In some cases with civil law, foreign ownership could also become an issue, and this is particularly prevalent in GCC countries, industry experts reveal: which is not exactly an ideal situation for jurisdictions looking to entice foreign investors and new issuers. Megat elucidates: “Over and above the issue of recognition of the trust concept, equitable interest, in many of the civil law jurisdictions, there are some issues with foreign ownership of the asset. If they want to enforce certain rights, securities, located in the civil law jurisdiction, they may have an issue with respect to such enforcement. Dubai in particular is governed by common law, while Saudi Arabia and most other GCC countries are governed by civil law. This will have an impact on the type of structure you want to do, and if the underlying assets involved might be caught by these restrictions, it will not work, such in the case of Sukuk.”
Jurisdictions such as Qatar, which are governed by civil law, have developed various methods of circumventing the issue in order to grow their Islamic finance industry. Qatar has done this by creating a hub which recognizes common law principles: the Qatar Financial Center. Indonesia has also passed a sovereign Sukuk law which recognizes separation of title. However, this currently only applies to sovereign issuances and not corporate – the market segment Islamic finance players in the country are looking to tap.
According to Hanim, the Indonesian Sovereign Sukuk law itself is not watertight and is subject to some disparity and arguments. “The Sovereign Sukuk Law introduces the concepts of SPV, separation of equitable interests, amongst others, without amending other laws of the country. Although a sovereign issuance, the risk of default is minimal, we need to look at how some of these concepts can be defended in a legal dispute or court action.”
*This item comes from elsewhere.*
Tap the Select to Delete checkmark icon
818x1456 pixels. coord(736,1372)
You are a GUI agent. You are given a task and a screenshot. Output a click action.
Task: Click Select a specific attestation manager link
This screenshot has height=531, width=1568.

Japan, also a unique case, passed its laws and regulations in November last year, to pave the way for Sukuk issuance by way of special purpose trust vehicles; but is relatively coy with its tactics. The regulators, including the tax authority, have allowed for tax exemptions on Sukuk within a two-year window closing in March 2013. According to market players, the reason behind this is to observe market appetite and demand for such structures before making it permanent.
Ultimately, it is the question of education and familiarity, and how governments intend to resolve these issues to successfully tap into the growing Islamic finance market. Once the regulators are familiar with these structures and see their viability from a business point of view, there is no doubt that the laws will evolve accordingly.